(貨號:WLRN5002)
原理概述:
本試劑盒基于一種常溫恒溫核酸快速擴增技術:在常溫恒溫下,特殊修飾的反轉錄酶利用特異性引物和模板RNA合成cDNA鏈,反應體系中的重組酶、單鏈DNA結合蛋白和DNA聚合酶以新合成的cDNA鏈為模板進行快速核酸擴增反應。依賴nfo酶的作用,加入根據模板設計的特異的分子探針,使用膠體金技術(三明治夾心法)可以對最終結果進行檢測。
引物設計:
建議使用長度在 30-35 bp的引物,引物過短會影響擴增速度和檢測靈敏度;下游引物的5’端標記一個修飾基團(常用)。引物設計避免形成二級結構而影響擴增;擴增子長度建議在150-300 bp,通常不超過500 bp。
探針設計:
探針序列不與特異性引物識別位點重疊,長度為46-52 nt,序列避免回文序列、內部二級結構和連續的重復堿基。探針共有三個修飾位點:5’端修飾一個抗原標記(典型FAM);在5’端和3’末端的中部位置標記一個dSpacer(四氫呋喃,THF),作為nfo的識別位點;3’末端標記一個修飾基團,例如胺基、磷酸基團或C3-Spacer等。
試劑盒組成:
100T/盒
| 組成 | 含量 |
| C buffer | 1 mL×2管 |
| L buffer | 500 μL×1管 |
| PR-core | 1.2 mL×1管 |
| N-core | 60 μL×1管 |
| B buffer | 300 μL×1管 |
| 使用說明書 | 1份 |
試劑盒儲存:
運輸條件:低溫運輸;
儲存條件:儲存溫度 ≤ -20 oC,避光保存,避免重壓、反復凍融;
產品有效期:6個月
操作步驟:提前將試劑盒所需組分取出,冰上或低溫下融化(C buffer可室溫融化),震蕩混勻。

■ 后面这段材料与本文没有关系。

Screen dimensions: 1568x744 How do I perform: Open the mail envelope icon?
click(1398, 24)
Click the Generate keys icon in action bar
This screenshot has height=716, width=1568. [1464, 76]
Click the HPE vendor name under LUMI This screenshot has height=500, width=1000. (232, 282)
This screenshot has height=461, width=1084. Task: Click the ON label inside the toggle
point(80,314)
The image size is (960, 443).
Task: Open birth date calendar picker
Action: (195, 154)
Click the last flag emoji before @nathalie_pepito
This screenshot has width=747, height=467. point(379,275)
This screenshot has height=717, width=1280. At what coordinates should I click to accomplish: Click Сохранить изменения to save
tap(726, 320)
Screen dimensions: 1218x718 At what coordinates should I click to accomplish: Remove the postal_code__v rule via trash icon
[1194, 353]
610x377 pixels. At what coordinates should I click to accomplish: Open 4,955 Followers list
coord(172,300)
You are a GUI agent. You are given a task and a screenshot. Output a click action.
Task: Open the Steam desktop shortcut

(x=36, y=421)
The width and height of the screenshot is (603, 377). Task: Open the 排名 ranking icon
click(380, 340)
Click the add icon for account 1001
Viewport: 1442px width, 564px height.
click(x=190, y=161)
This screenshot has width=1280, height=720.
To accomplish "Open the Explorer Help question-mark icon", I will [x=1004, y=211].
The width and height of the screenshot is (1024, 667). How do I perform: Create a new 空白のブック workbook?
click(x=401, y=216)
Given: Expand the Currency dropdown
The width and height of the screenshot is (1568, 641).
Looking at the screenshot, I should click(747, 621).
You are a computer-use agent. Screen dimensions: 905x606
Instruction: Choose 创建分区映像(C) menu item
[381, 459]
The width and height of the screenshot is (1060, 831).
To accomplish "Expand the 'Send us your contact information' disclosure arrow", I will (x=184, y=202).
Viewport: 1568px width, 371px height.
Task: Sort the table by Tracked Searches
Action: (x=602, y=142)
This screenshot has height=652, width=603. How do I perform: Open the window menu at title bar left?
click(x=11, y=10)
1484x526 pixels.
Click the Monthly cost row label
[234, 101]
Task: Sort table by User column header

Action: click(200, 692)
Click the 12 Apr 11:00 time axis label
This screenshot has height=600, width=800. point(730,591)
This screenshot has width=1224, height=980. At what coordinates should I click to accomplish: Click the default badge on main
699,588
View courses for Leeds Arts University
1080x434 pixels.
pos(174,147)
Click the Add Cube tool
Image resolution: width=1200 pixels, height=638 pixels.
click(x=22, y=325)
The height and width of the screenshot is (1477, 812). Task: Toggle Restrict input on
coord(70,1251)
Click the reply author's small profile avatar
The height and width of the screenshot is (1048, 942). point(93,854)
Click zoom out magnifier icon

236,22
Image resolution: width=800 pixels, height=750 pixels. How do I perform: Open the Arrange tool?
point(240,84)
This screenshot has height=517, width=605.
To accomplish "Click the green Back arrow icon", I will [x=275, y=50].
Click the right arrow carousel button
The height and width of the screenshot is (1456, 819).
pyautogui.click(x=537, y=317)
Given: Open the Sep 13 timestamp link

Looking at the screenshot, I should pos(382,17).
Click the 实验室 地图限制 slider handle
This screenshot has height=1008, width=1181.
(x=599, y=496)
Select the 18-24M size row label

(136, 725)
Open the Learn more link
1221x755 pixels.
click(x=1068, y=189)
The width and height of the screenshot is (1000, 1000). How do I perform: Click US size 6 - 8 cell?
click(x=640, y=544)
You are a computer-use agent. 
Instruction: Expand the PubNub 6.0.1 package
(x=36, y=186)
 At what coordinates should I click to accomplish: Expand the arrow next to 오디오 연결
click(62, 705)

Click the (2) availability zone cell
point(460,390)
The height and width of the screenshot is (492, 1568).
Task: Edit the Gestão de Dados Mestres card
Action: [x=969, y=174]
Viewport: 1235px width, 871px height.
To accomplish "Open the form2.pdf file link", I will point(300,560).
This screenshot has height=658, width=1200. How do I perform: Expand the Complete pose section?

1) 向無菌0.2mL PCR管中加入20 μL C buffer、5 μL L buffer;
2) 加入2 μL上游引物、2 μL下游引物和0.6 μL探針,再加入1.5μL dNTPs(10 mM);
3) 向反應管中加入12 μL PR-core和0.6 μL N-core,(步驟1~3可以混合后再分裝至反應管中);
4) 向反應管中加入3.8 μL核酸模板;
5) 最后向反應管中加入2.5 μL B buffer并充分混合(請務必上下顛倒甩動反應管8-10次進行混勻;對于多個反應,建議提前將B buffer加至反應管的蓋子內側,蓋上蓋后上下顛倒后混勻);混勻后,將反應液甩(或快速離心)至管子底部,然后立即將反應管放入恒溫設備中42 oC孵育8-12 min;
6) 反應結束后,取10 μL加入含有190 μL ddH2O的離心管中,混合均勻后,將膠體金試紙條的樣品端插入離心管中平衡,5 min內觀察質控線與檢測線判讀結果。
體系配制
| 組分 | 體積(μL) |
| C buffer | 20
5 |
| L buffer | |
| PR-core | 12 |
| N-core | 0.6 |
| dNTPs(10 mM) | 1.5 |
| 上游引物(10 μM) | 2 |
| 下游引物(10 μM) | 2 |
| 探針(10 μM) | 0.6 |
| DNA模板 | 3.8 |
| B buffer | 2.5 |
| 總體積 | 50 |
| N:陰性對照; P:正對照 |
注意事項:
- 為保證液體試劑組分活性,請保證儲存溫度 ≤ -20 oC;試劑使用時請保持低溫,避免高溫放置過長時間;
- 在進行反應時請注意避免微量核酸染,并設置空白對照實驗組。